Este artigo inédito estuda dados a partir da grande bacia amazônica, que inclui a própria Amazônia (incluindo partes do Equador, Peru, Colômbia e Brasil) e o escudo chamado Guianense (Guiana, Suriname e Guiana Francesa), que juntos cobrem uma superfície que corresponde ao total do território continental dos Estados Unidos. A vastidão da área havia sido o principal impedimento para a realização de estudos para entender os processos ecológicos e, assim, realizar esforços para conservar a região.
Nigel Pitman, pesquisador associado do Field Museum de Chicago e coautor do artigo, destaca a importância do estudo. “Em essência, isto significa que a maior fonte de carbono nos trópicos tem sido uma caixa-preta tanto para os ecólogos e para ambientalistas que não têm ideia de quantas espécies de árvores estão realmente em extinção”.
O estudo analisou dados coletados a partir de 1.430 inventários florestais nos principais tipos de habitats que são encontrados na Amazônia, com o objetivo de obter, pela primeira vez, estimativas sobre a abundância, frequência e distribuição espacial de milhares de espécies de árvores amazônicas.

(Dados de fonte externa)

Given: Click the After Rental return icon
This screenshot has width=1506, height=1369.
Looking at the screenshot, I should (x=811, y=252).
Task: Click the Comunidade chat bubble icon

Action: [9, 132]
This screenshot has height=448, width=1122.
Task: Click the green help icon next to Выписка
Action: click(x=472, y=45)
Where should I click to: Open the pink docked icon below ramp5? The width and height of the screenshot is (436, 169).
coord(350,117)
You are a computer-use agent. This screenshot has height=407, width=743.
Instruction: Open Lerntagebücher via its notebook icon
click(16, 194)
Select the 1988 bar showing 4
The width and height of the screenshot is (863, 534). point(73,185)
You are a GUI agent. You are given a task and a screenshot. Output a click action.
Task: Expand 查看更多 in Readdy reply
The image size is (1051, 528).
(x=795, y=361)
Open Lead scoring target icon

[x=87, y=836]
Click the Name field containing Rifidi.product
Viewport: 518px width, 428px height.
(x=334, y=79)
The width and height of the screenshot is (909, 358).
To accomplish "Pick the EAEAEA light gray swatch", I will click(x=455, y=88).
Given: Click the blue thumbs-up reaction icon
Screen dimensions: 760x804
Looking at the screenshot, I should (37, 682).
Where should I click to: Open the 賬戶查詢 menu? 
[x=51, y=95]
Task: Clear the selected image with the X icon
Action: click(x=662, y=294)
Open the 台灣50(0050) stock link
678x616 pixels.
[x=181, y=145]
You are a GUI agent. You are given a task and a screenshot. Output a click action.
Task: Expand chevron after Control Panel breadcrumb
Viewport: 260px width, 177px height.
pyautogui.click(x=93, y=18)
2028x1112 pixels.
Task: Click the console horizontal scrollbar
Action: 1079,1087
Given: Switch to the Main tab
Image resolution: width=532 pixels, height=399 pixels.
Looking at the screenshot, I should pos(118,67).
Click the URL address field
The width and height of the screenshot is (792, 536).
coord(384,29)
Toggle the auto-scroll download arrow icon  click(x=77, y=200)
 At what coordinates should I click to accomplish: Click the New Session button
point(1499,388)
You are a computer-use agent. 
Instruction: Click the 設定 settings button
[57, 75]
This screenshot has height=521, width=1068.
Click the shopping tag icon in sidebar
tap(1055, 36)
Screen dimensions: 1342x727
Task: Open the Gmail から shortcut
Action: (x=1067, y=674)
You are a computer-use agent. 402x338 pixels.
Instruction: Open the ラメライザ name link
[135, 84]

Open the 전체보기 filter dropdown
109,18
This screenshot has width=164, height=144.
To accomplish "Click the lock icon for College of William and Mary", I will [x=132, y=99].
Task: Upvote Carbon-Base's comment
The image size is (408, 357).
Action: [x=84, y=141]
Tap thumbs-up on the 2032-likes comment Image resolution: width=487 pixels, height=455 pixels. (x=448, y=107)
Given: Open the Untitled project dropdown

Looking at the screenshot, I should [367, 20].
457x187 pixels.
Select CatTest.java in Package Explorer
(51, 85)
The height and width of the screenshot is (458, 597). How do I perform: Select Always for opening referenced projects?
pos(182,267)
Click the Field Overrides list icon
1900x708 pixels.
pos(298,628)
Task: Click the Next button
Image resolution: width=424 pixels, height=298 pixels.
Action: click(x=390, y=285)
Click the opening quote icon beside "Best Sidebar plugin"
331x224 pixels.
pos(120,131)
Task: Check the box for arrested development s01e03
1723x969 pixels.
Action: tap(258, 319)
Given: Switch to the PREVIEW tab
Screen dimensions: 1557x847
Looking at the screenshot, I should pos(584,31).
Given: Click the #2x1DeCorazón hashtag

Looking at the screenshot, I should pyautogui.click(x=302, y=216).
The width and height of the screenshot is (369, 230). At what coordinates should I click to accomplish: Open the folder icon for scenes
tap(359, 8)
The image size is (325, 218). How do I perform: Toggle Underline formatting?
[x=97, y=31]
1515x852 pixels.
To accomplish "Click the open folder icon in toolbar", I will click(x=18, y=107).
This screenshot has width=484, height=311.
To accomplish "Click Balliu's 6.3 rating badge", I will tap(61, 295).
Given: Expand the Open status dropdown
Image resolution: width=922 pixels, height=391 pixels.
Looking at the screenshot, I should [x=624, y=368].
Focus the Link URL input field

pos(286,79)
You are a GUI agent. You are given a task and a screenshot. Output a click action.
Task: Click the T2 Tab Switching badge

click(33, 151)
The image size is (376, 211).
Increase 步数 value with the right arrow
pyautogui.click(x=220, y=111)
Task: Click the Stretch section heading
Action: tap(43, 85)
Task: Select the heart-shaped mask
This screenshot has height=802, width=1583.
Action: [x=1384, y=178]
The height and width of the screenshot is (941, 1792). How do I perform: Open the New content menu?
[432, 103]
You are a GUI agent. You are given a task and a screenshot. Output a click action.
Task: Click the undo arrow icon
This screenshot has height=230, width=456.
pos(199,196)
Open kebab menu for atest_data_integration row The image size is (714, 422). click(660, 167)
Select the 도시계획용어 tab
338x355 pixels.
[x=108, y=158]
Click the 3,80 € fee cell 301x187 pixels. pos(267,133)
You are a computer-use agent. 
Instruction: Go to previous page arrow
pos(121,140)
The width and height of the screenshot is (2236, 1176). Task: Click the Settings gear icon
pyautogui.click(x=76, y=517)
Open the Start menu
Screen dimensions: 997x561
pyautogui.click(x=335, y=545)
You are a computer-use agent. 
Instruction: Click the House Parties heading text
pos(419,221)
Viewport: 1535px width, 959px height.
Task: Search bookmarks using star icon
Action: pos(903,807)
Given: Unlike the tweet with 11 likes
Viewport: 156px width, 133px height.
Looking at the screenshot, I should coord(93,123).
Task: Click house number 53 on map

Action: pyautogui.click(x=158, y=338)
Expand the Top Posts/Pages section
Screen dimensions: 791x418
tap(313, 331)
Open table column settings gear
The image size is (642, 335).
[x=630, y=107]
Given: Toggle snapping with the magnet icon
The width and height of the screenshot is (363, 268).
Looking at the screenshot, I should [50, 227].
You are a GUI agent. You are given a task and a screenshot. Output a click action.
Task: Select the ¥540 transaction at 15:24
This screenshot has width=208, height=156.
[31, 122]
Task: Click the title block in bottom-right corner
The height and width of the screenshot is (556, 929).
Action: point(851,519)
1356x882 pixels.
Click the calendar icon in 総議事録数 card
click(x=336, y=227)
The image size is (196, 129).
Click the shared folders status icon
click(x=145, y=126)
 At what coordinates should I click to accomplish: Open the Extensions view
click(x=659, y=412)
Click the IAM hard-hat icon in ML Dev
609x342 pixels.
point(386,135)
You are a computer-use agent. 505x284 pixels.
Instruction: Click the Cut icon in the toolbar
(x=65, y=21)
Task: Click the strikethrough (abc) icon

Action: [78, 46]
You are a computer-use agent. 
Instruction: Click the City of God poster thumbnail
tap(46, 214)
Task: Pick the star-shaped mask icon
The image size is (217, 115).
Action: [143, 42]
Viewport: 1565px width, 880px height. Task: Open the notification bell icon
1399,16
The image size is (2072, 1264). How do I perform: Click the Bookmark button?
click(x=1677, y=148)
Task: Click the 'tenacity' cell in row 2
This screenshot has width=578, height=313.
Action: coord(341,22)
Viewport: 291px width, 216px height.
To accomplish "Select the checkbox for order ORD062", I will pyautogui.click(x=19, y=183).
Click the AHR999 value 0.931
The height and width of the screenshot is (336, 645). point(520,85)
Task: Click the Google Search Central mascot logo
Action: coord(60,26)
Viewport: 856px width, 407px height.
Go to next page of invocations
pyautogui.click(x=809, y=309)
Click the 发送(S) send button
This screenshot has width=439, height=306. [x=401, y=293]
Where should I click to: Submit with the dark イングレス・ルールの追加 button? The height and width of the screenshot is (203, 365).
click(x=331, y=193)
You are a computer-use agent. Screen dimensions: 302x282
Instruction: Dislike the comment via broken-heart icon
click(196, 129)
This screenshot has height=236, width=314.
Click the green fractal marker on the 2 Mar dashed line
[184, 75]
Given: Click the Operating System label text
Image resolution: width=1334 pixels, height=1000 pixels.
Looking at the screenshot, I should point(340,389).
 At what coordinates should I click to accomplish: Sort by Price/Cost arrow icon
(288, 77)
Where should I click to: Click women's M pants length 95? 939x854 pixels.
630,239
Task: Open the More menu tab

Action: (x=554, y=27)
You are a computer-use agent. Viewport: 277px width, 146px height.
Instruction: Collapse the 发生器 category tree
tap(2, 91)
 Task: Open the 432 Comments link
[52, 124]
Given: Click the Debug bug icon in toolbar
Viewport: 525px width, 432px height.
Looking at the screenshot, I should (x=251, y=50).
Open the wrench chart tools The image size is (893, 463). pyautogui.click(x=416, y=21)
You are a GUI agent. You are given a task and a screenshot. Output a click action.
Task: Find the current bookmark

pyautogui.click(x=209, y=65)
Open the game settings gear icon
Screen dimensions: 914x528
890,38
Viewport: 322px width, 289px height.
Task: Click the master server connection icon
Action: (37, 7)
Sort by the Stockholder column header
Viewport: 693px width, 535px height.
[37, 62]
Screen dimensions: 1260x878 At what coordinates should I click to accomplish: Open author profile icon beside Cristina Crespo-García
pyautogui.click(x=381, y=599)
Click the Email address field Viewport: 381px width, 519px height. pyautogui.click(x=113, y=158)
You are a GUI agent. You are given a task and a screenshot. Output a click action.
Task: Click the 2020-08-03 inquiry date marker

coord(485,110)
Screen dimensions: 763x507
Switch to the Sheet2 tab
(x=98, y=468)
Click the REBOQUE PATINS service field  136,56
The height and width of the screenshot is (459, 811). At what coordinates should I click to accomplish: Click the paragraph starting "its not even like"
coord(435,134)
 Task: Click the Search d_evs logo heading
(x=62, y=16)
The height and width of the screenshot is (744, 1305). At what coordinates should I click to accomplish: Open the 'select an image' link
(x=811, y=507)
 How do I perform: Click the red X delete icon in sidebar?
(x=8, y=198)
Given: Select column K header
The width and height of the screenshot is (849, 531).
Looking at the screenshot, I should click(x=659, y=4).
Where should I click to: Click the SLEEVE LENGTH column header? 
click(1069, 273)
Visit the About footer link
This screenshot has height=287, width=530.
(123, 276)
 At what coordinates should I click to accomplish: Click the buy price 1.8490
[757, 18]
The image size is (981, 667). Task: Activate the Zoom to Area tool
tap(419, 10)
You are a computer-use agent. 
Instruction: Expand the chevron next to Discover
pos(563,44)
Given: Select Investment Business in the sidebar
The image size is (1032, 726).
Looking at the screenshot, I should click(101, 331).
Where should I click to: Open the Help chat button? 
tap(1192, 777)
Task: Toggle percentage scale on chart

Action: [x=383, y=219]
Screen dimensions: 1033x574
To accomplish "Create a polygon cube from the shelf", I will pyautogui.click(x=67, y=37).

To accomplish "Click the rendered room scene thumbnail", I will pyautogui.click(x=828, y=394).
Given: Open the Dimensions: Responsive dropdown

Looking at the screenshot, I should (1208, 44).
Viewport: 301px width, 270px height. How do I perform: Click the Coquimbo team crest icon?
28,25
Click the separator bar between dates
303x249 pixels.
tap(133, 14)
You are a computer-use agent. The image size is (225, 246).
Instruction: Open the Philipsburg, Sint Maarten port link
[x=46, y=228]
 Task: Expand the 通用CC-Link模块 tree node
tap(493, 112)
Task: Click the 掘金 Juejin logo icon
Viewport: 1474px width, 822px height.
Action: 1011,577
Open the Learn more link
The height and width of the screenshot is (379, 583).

Hans ter Steege, pesquisador do Centro de Biodiversidade “Naturalis” e principal autor do estudo, estima que existem 16.000 espécies de árvores na Amazônia, mas 227 destas espécies são tão abundantes que representam 50% de todas as árvores no território. “Este número é bem menor do que antes havíamos antecipado, e realmente ajuda a simplificar nosso trabalho”, explica o pesquisador.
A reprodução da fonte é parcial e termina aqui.